Problematique



  • Complexité des Opérations
  • Implication des différents acteurs dans l’entreprise
  • Lourdeur administrative entraînant d’importantes ruptures de charge dans la chaîne documentaire
  • Rigidité des Procédures (13 opérations différentes)
  • Absence d’automatisation des tâches

Le crédit documentaire est encore perçu comme un instrument compliqué auquel vient s’ajouter  une succession de commissions  calculées sur des bases et des taux différents, ce qui ne rend pas son coût très visible pour l’utilisateur.

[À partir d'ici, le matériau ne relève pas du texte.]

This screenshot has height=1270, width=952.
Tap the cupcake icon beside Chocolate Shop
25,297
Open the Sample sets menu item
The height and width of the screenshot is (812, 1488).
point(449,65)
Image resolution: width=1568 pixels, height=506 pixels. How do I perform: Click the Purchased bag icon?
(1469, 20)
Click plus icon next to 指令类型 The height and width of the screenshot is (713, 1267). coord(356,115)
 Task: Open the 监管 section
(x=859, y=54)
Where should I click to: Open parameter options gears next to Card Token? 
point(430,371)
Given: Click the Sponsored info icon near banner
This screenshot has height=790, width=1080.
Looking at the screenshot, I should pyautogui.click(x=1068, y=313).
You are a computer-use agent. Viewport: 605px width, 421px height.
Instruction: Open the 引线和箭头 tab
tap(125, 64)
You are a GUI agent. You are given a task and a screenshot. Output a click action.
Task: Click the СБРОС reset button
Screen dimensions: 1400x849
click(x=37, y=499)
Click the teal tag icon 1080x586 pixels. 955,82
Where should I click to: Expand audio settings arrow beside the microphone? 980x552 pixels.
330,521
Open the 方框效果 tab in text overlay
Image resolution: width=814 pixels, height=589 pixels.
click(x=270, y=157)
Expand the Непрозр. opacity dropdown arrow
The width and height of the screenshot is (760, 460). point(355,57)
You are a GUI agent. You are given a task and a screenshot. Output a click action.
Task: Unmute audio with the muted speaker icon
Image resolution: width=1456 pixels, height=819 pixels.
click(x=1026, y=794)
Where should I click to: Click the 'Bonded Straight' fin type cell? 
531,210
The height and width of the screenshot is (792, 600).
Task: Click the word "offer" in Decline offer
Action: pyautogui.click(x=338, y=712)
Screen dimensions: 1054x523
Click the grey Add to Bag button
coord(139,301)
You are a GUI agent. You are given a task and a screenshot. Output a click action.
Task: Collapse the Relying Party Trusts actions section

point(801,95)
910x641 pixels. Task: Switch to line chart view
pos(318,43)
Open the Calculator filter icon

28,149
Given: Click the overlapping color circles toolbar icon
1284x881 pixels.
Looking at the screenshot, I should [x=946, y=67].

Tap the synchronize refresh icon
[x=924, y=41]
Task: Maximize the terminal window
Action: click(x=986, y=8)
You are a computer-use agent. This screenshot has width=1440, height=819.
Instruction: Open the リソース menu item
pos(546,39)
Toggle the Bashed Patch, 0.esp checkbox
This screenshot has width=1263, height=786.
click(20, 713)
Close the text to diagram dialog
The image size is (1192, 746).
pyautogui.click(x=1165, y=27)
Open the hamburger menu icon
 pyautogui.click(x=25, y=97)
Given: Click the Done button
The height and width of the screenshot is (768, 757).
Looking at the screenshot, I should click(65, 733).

Pour la grande majorité des exportateurs, le crédit documentaire est synonyme de « réserves bancaires » (anomalies et erreurs relevées dans l’utilisation des crédits documentaires), ce qui leur cause instantanément des difficultés dans la gestion de leurs risques export, une augmentation des frais financiers et un impact négatif sur la trésorerie de l’entreprise.

De nombreuses entreprises se préoccupent de leur processus documentaire,  marqué par des zones critiques qui se caractérisent par une absence d’automatisation, entraînant une rupture de charge importante relativement coûteuse, en termes de frais opérationnels.

Ces zones critiques sont sources d’erreurs et d’absence de fluidité, d’où la notion de « lourdeur administrative » à laquelle sont confrontés les exportateurs opérant par crédits documentaires.